Best practice for making a new index in ElasticSearch?

stevebissett · March 2, 2016, 12:34pm

I am new to ElasticSearch. I am using it to search variables within market research surveys.

survey_id: 100
name: gender
label: Gender
value_labels: {0 => Male, 1 => Female}

I have about 400 surveys with around 200000 variables.

I never need to search for variables for more than one survey at a time.

Should I be making a new index for each survey, or should I have a field called survey_id which I filter on each time I search.?
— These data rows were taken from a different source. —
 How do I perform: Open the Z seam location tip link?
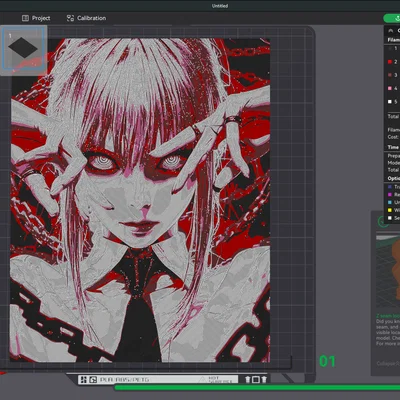[x=388, y=316]
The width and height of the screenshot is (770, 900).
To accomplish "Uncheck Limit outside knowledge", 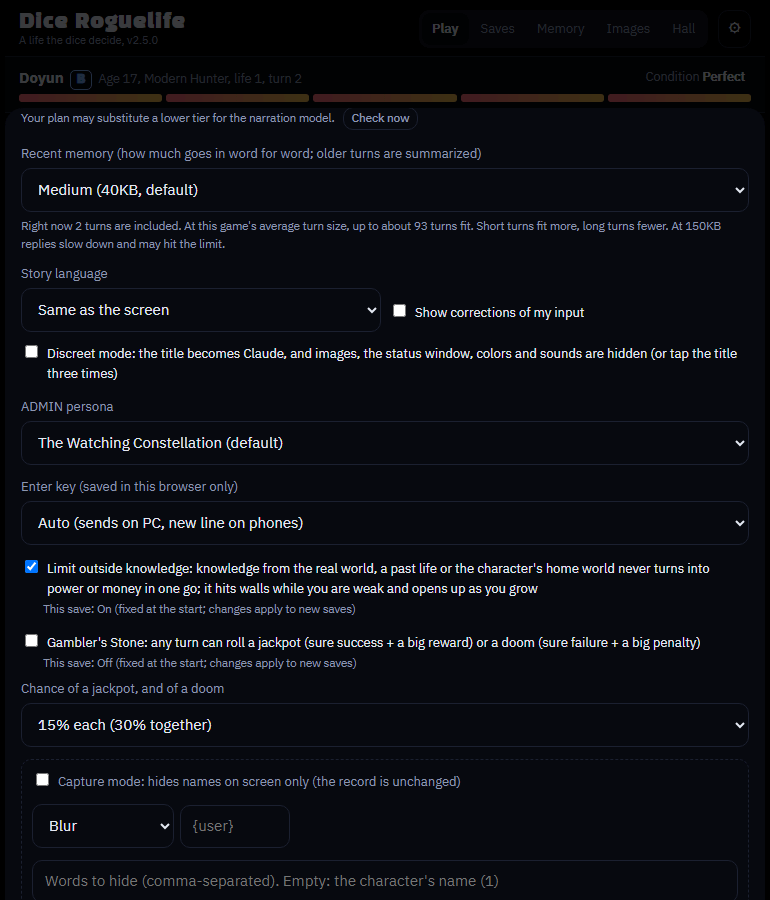I will coord(32,567).
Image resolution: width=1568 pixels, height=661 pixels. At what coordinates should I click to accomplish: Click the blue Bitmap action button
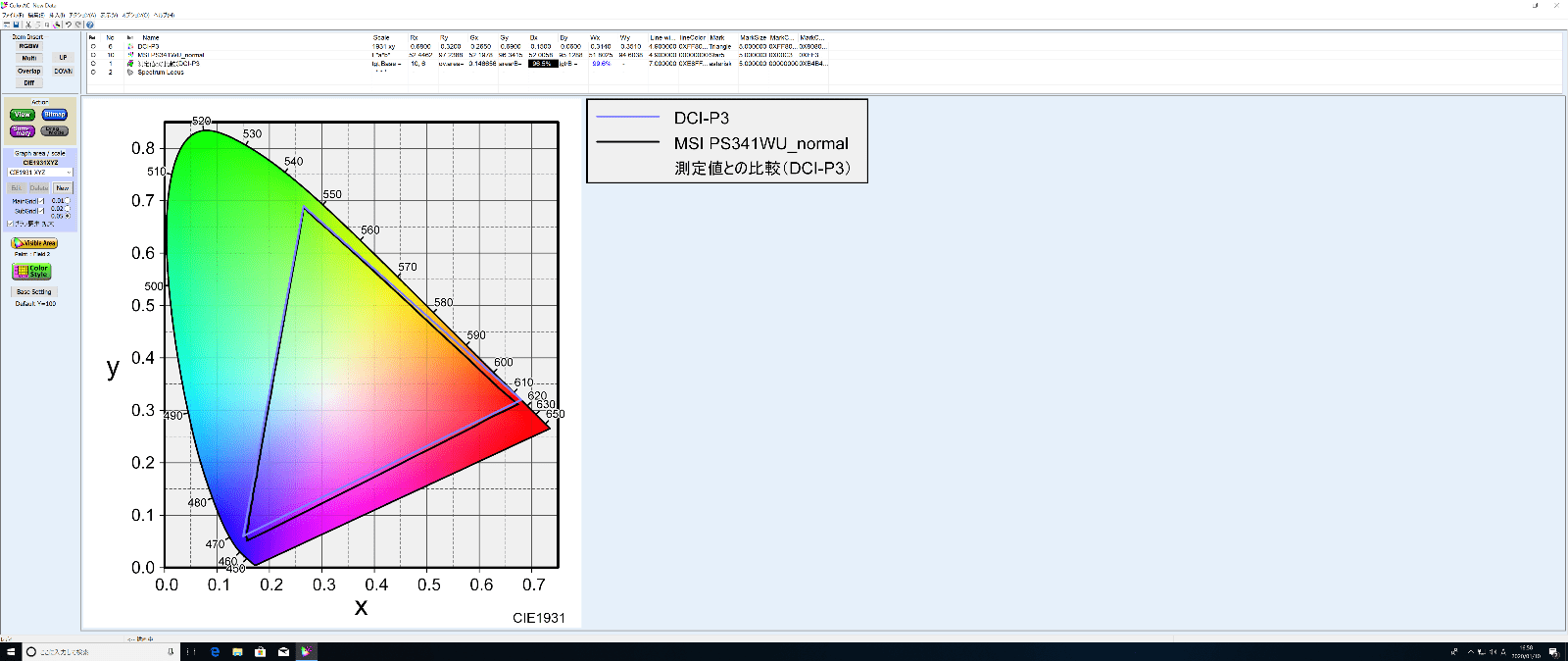coord(55,115)
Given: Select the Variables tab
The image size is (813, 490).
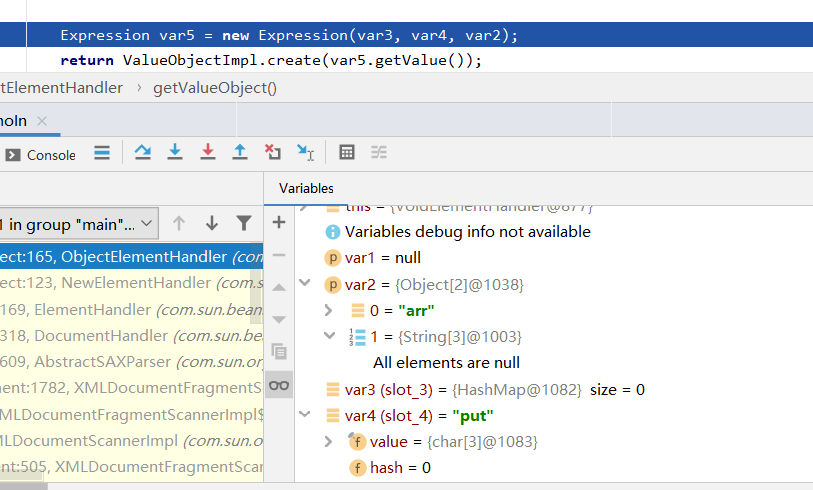Looking at the screenshot, I should click(306, 188).
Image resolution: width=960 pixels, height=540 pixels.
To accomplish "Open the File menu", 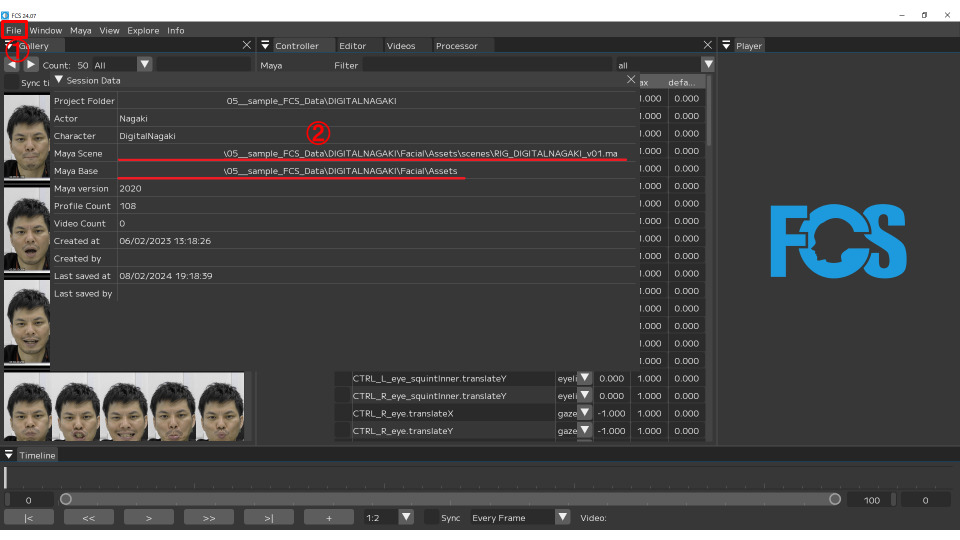I will (13, 30).
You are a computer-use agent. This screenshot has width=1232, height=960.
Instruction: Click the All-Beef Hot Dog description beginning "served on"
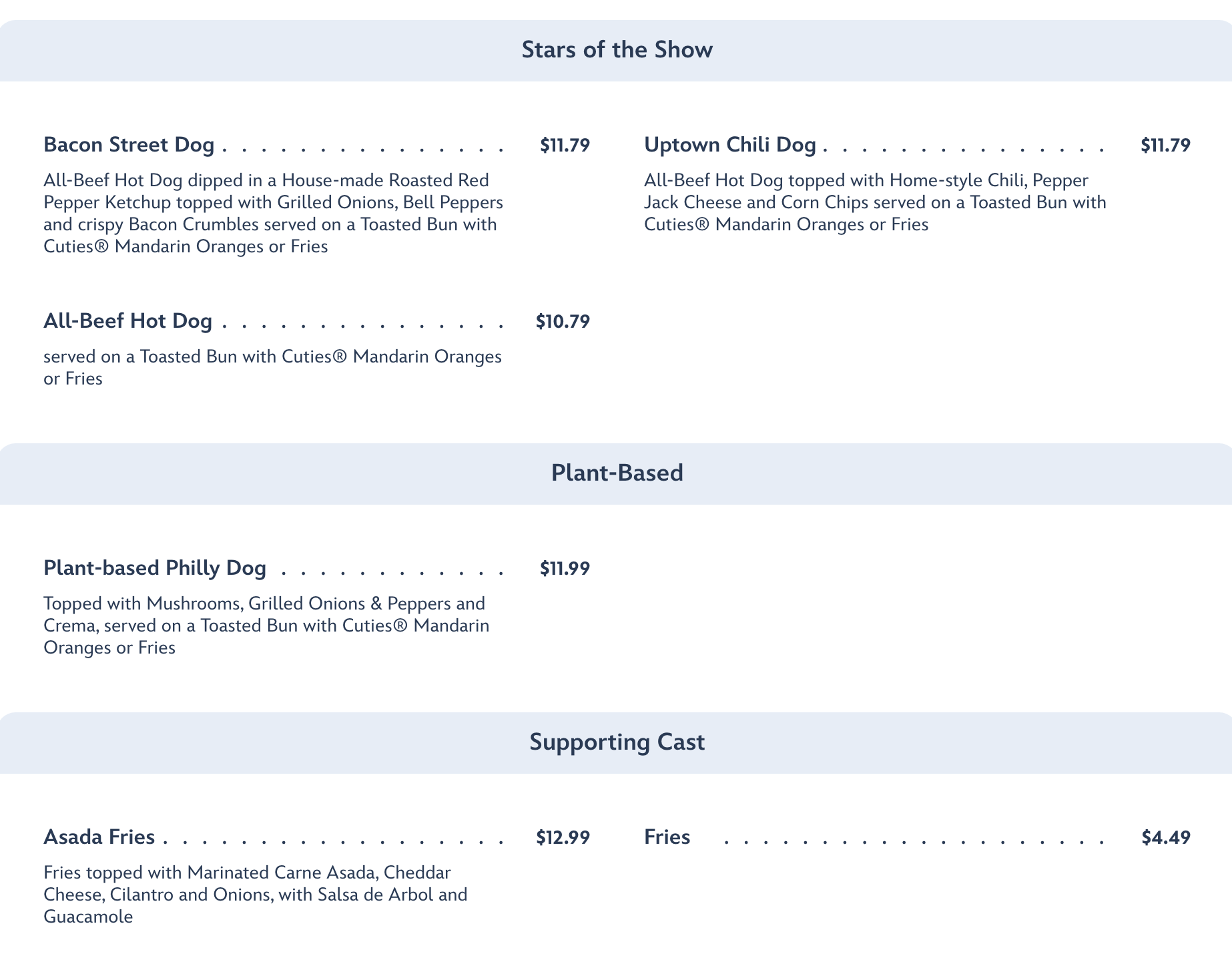pos(272,367)
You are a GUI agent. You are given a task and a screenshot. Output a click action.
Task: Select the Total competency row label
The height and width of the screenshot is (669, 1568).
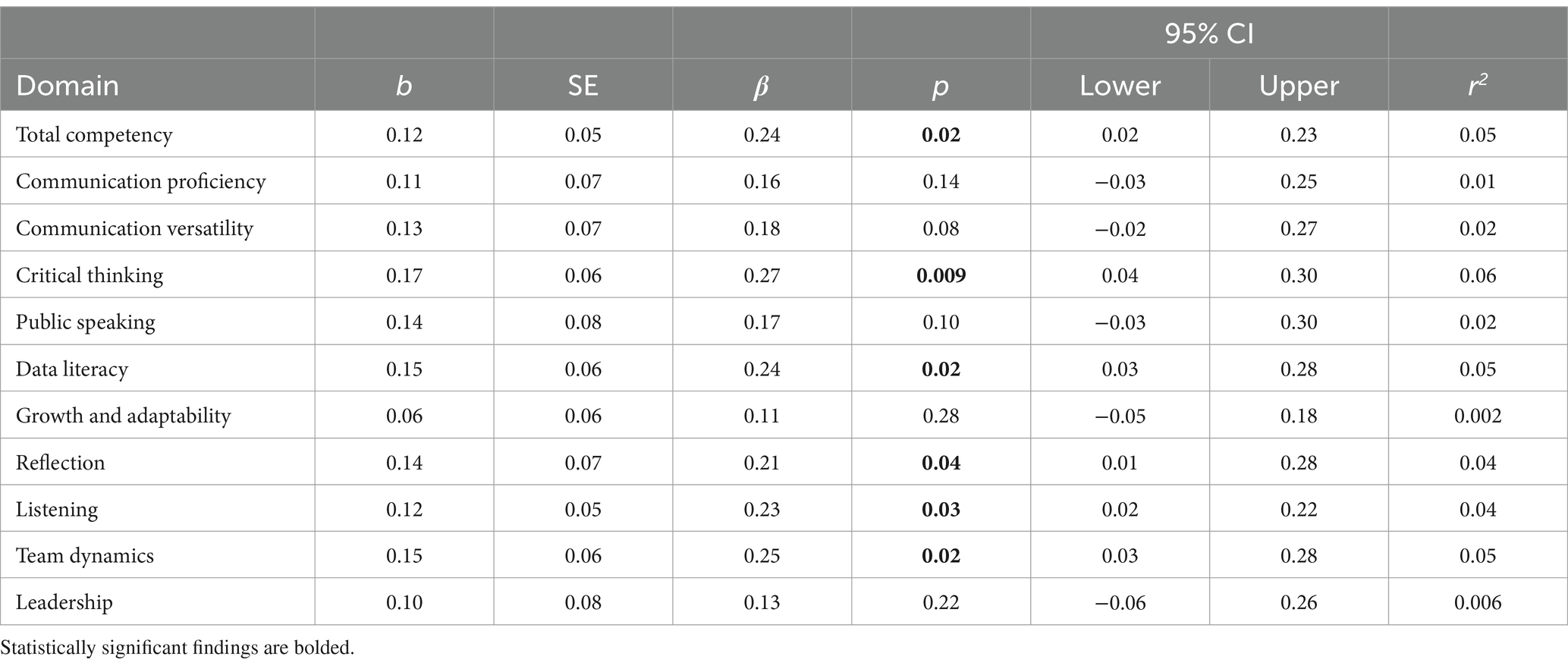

What is the best practice here?

My current search is as follows:

GET /search_variables/variables/_search
{
    "query": {
      "bool": {
        "must": {
          "match": {
            "search_text": {
              "query": "BMW",
              "operator": "and"
            }
          }
        },
        
        "must_not": {
          "match": {
            "search_text": {
              "query": "",
              "operator": "or"
            }
          }
        }
      }
    }
}

I have been using filter and term with the above.

        "filter": {
             "term": {
             "survey_id": 12
             }
         }

ddorian43 · March 2, 2016, 1:35pm

Filtering on survey_id is the right approach. You can also _route on survey_id(need to do so also when you insert) so the query gets executed on 1 shard.

warkolm · March 3, 2016, 6:45am

I wouldn't bother routing like that to be honest, it just adds complexity where it isn't really needed.

This will be your biggest problem, you may run into a mapping explosion with all those fields. The only good way around that is to denormalise, or maybe try putting similar surveys into the same index (and thus have more than one index).